The 0.75 quantile (thought of in terms of the ecdf) will be the \(0.75 \times 20 = 15\)-th sample. Thus, 4.161.

(b)

Let the data be \(\vec{x} = (x_1, \dots, x_{20})\). Then, we would take \(B\) bootstrap resamples, \(\vec{x}^{\star 1}, \dots, \vec{x}^{\star B}\), where \(\vec{x}^{\star b} = (x_1^{\star b}, \dots, x_{20}^{\star b})\) and each \(x_i^{\star b}\) is a sample (with replacement) from \(\vec{x}\).

Then, we would define the statistic \(S(\vec{x}^{\star b})\) to be the function which sorts resampled times from smallest to largest, and takes the 15th value. Or, more formally: \[S(\vec{x}^{\star b}) = x_{(15)}^{\star b}\] where the subscript in brackets denotes that this is the 15th ordered value (these are called order statistics, which you might encounter in later years of study).

Then, we would compute \[\widehat{\text{Var}}(S(\vec{x})) = \frac{1}{B-1} \sum_{b=1}^B \left(S(\vec{x}^{\star b}) - \bar{S}^\star\right)^2\] where \(\bar{S}^\star = \frac{1}{B} \sum_{b=1}^B S(\vec{x}^{\star b})\)

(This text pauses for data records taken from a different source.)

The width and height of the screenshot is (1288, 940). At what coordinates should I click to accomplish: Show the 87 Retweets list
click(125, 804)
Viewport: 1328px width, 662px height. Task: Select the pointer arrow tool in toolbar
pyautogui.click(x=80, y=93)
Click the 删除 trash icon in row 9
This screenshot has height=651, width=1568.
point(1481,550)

Note: The estimate we report is still \(S(\vec{x}) = 4.161\), and not \(\bar{S}^\star\). We only use \(\bar{S}^\star\) in order to estimate the uncertainty (we will see in lectures soon one other use is to estimate the bias).

(c)

There are 1000 bootstrap sampled values of \(S(\vec{x}^{\star b})\) here. Therefore, if we want as large a value as possible, yet be 99% certain it is less than or equal to the 0.75 quantile, then we can only be larger than 1% (=10) of the bootstrap samples. Therefore, we choose the value 3.921 (10th value in the ordered list).

Hence, we are 99% confident that the 0.75 quantile is greater than or equal to 3.921.

Q2

\[\begin{align*} \mathbb{E}[\bar{Y}] &= \mathbb{E}\left[ \frac{1}{m} \sum_{i=1}^m Y_i \right]\\ &= \frac{1}{m} \sum_{i=1}^m \mathbb{E}\left[ Y_i \right] \\ &= \frac{1}{m} \sum_{i=1}^m \bar{x} \\ &= \frac{m \bar{x}}{m} \\ &= \bar{x} \end{align*}\] \[\begin{align*} \text{Var}[\bar{Y}] &= \text{Var}\left[ \frac{1}{m} \sum_{i=1}^m Y_i \right] \\ &= \frac{1}{m^2} \sum_{i=1}^m \text{Var}[ Y_i ] \\ &= \frac{m}{m^2} \text{Var}[ Y ] \\ &= \frac{n-1}{n} \frac{s_x^2}{m} \end{align*}\]

Q3

(a)

In total, because we sample with replacement we can choose any of the \(n\) observations in any of the \(n\) resampling places, so in total there are \(n^n\) resamples (many not unique).

(b)

\[\mathbb{P}(\text{no repeats}) = \prod_{j=0}^{n-1} \left( 1-\frac{j}{n} \right) = \frac{n!}{n^n}\]

(c)

Making use of the two hints, we can imagine \(n\) balls going into \(n\) urns as represented by \(n\) o’s for the balls and \(n-1\) |’s for the division between urns. So with \(n=7\), the resample leading to vector of counts \((2,1,0,2,1,0,1)\) (sum 7) can be visualised as:

oo|o||oo|o||o

It is then clear that we have a total of \(2n-1\) symbols (o or |) and we need to choose the location of \(n-1\) bars (or \(n\) balls). Each arrangement corresponds to a unique resample, so the total number of unique resamples is \[\binom{2n-1}{n-1} \equiv \binom{2n-1}{n}\]

Q4

(a)

The median is the middle value in an ordered data set, so for odd sized data sets this will be a particular observation. Since this data is size 7, \((x_1, \dots, x_7)\), every resample will also be size 7, \((x_1^\star, \dots, x_7^\star)\), where \(x_i^\star = x_j\) for some \(j\).

The ordered resample is then \((x_{(1)}^\star, \dots, x_{(7)}^\star)\) and the median will be \(x_{(4)}^\star\), which will be equal to one of the original observations.

(b)

We know from part (a) that the median must be equal to one of the values. Therefore, we can do the following:

\[\begin{align*} \mathbb{P}(\text{median} = x_{(i)}) &= \mathbb{P}(\text{median} > x_{(i-1)}) - \mathbb{P}(\text{median} > x_{(i)}) \\ &= \mathbb{P}(\text{at most 3 resamples} \le x_{(i-1)}) - \mathbb{P}(\text{at most 3 resamples} \le x_{(i)}) \\ &= \sum_{j=0}^3 \binom{7}{j} \left( \frac{i-1}{n} \right)^j \left( 1-\frac{i-1}{n} \right)^{7-j} - \binom{7}{j} \left( \frac{i}{n} \right)^j \left( 1-\frac{i}{n} \right)^{7-j} \end{align*}\]